Las Vegas Sun

April 18, 2024

City employee union offers to take furloughs, pay cut

Updated Tuesday, March 23, 2010 | 6:11 p.m.

The Las Vegas City Employees Association has extended a new offer to the city in lieu of layoffs -- a second one that doesn't involve the 16 percent pay cut the city would like the union to take over the next two years.

The LVCEA, which has 1,036 members, has offered an eight-point plan that includes forgoing a 3 percent cost-of-living increase next year and would have each employee take 96 hours of furlough time during the year.

The offer says the money saved would be used solely to "reverse dollar for dollar some or all of the Tier II layoffs of LVCEA positions that are currently pending."

Don King, the union's president, said the LVCEA presented it to the city last Friday and is asking the city to respond by this upcoming Friday.

The City Council has approved a tentative budget that would fire 146 employees to save about $38 million as part of cutbacks designed to stave off a $70 million shortfall next year.

Mayor Oscar Goodman and City Manager Betsy Fretwell have offered the LVCEA and the city's other bargaining groups the option of taking a salary cut of 8 percent this year and another 8 percent next year as a way to save all employees' jobs and keep city services from being cut.

However, none of the unions agreed to those cuts, so the City Council went ahead with the option of cutting programs and laying off employees in its tentative budget.

In the meeting when the tentative budget was approved, Goodman had presented the idea of firing all of the city's employees and hiring back the ones who agreed to work a reduced work schedule in order to balance the budget and keep anyone from being laid off. He has since backed off that proposal after getting advice from the city's attorney.

The council will approve a final budget in May. The layoffs would take effect on Saturday, June 12, with employees' last day of work on June 11.

King said this afternoon that that the LVCEA's latest concession offer "is worth basically 8.3 percent." The furloughs part of it amounts to 4.6 percent, he said.

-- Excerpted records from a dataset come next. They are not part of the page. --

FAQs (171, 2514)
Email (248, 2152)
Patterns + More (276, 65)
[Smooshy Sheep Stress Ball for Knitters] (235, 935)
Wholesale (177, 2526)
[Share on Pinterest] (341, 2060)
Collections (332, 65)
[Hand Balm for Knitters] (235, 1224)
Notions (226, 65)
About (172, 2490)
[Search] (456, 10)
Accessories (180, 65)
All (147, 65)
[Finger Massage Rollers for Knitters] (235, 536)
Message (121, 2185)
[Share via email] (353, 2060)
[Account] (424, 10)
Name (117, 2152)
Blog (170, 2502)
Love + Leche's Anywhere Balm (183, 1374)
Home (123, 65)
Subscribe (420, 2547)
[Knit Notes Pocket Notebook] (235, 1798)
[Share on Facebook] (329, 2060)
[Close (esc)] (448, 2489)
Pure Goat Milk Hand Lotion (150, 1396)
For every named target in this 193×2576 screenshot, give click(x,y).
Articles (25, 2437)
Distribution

He said the city initially asked its employees to take the 8 percent salary cut, plus forego cost-of-living increases and longevity step increases. However, he said the city's offer never guaranteed that even if those concessions were made, there would be no layoffs. Therefore, the LVCEA's offer includes language calling for no layoffs.

"The majority of the people who are losing their jobs are my members," King said. "My members have made it very clear if they are going to give up something, they want to save our members' jobs."

He estimated that about 120 of the 146 people who would be fired under the city's tentative budget are his members. His members have gone through four other layoffs during the last two years, including about 18 who were laid off in January, he said.

King said his members prefer furloughs to salary cuts, because "if you give up something, like 8 percent, it is very difficult to get it back."

Also, 96 hours of furlough will not affect an employees' benefits in the Public Employees Retirement System, but an 8 percent salary cut would mean lower retirement benefits, he said.

Although the concession offer was just posted on the LVCEA Web site today, King said that Fretwell, the mayor and city council members have had copies since last Friday.

"We are encouraging the mayor and council to look at it and give it some consideration," he said. "The city alwas has the right to come back with a final offer or a final position . . . I really don't know where they're going to go with it. My biggest issue is I would love to save every job I can."